Namun lagi-lagi, Demokrat membantah jika pihaknya menyodorkan nama menteri untuk Jokowi-JK. Menurutnya Demokrat tetap netral dan hanya menjadi penengah dari kedua kubu. Bahkan tidak ada deal-deal politik terkait jabatan menteri, artinya Demokrat menegaskan tidak melakukan koalisi dengan Jokowi-JK.
Namun terlepas dari itu, in-konsistensi partai dengan dominan warna biru itu terlihat, setelah Demokrat tetap mengizinkan jika Jokowi tertarik dengan salah satu kader partai untuk menjadi menteri di kabinetnya.
Alhasil, keputusan Demokrat untuk tetap netral bukanlah keputusan final, terlebih SBY tetap menyokong Jokowi dengan tetap mempertahankan 34 kursi kabinetnya dan tetap mendukung UU Pilkada secara langsung.
Namun di sisi lain, langka Demokrat untuk tetap mendukung pemilihan kepala daerah secara langsung itu berdampak pada kekuatan koalisi Jokowi-Jusuf Kalla di kursi parlemen. Pasalnya saat ini, RUU Pilkada dengan sistem pemilihan di tingkat DPRD masing-masing kota siap digedok lantaran koalisi Merah Putih yang digawangi pasangan Prabowo Subianto dan Hatta Rajasa memenangi hasil survei dari sejumlah fraksi parlemen.

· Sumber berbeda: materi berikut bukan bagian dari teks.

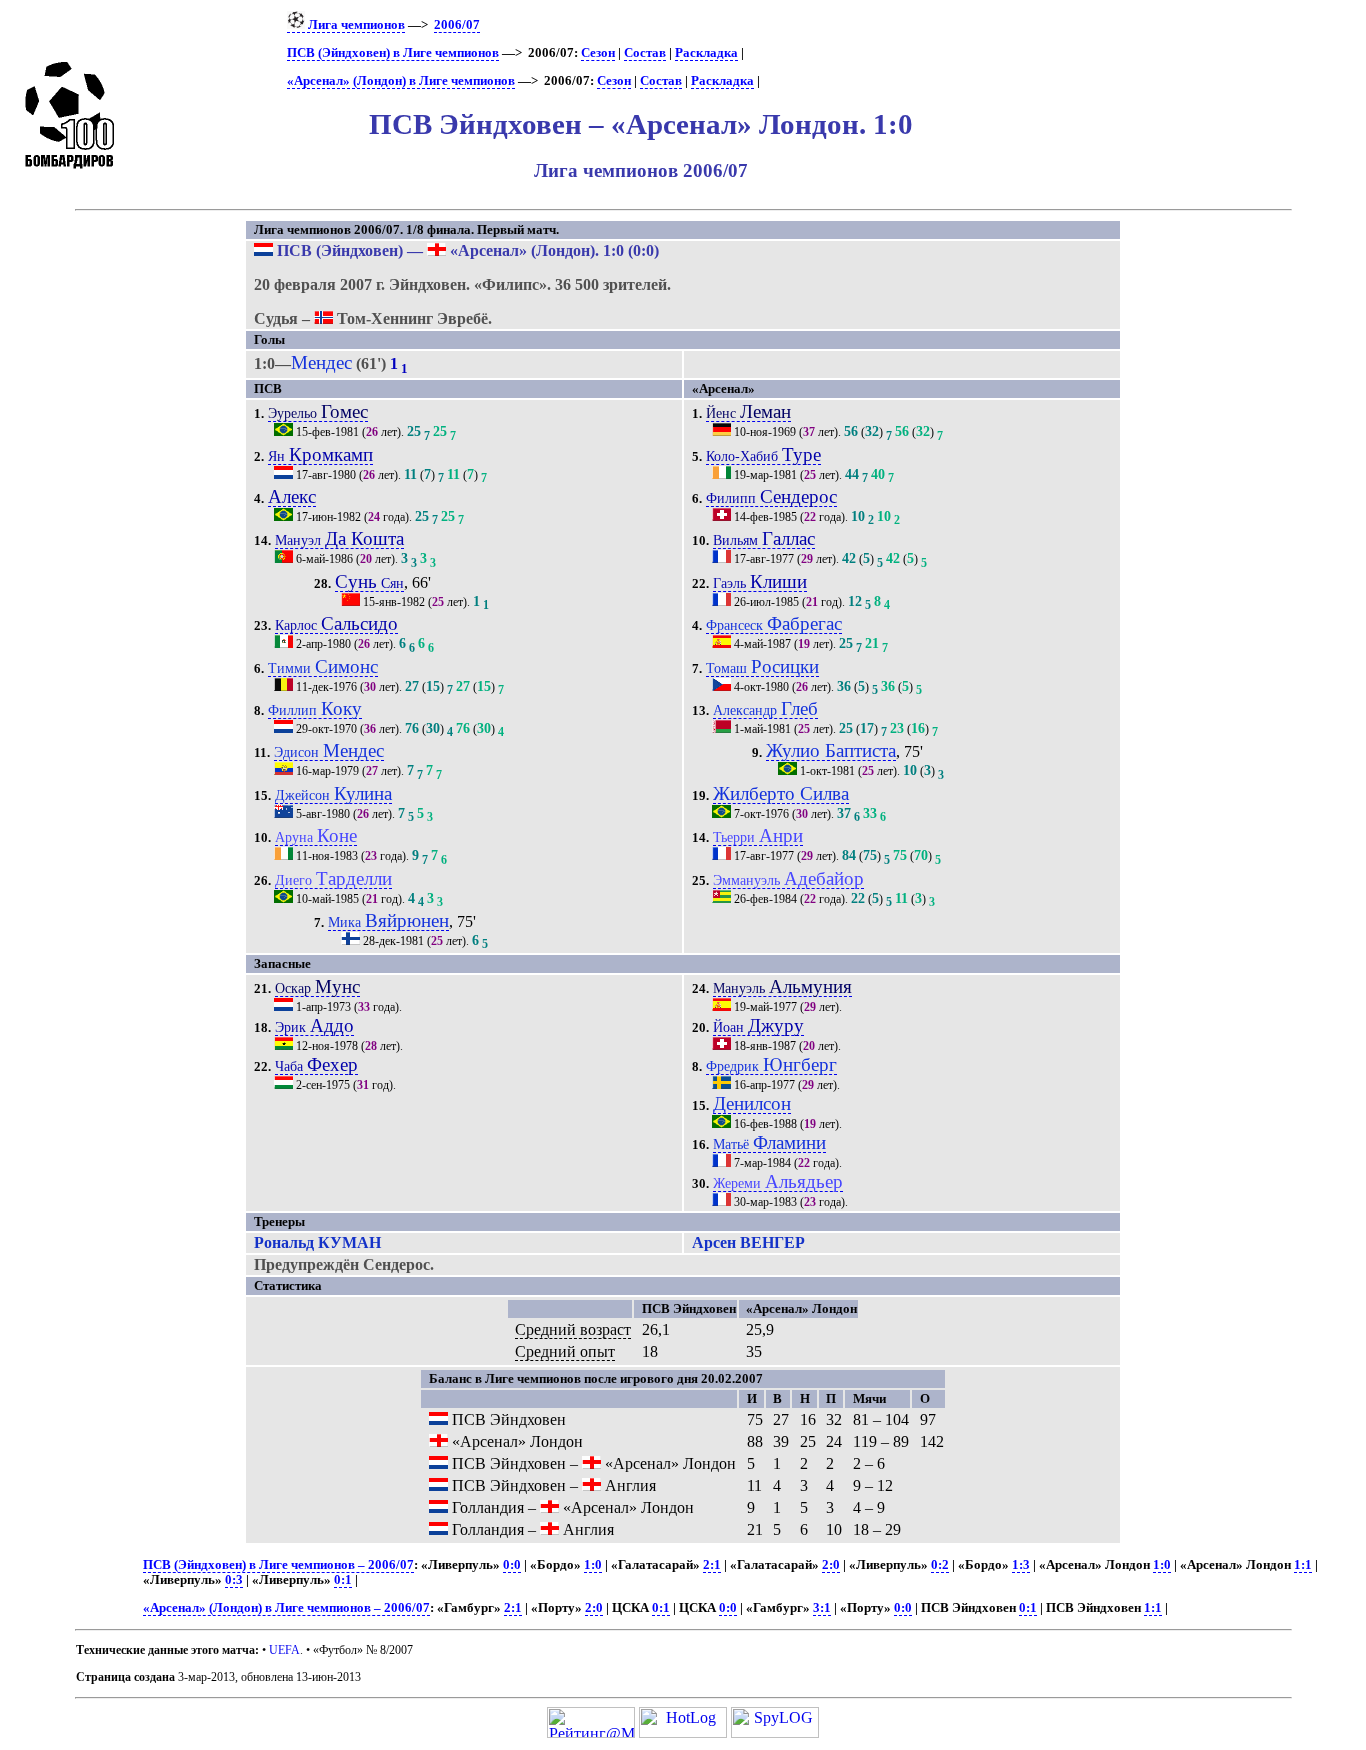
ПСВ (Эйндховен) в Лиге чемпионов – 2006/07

Jika RUU Pilkada yang digetolkan Gerindra dan partai koalisinya ini tidak gol. Dimungkinkan, koalisi Merah Putih juga tidak akan berumur panjang. Ini yang membuat Gerindra tetap kokoh dengan argumennya bahwa RUU Pilkada pemilihan di tingkat DPRD efektif dan menghindari money politic.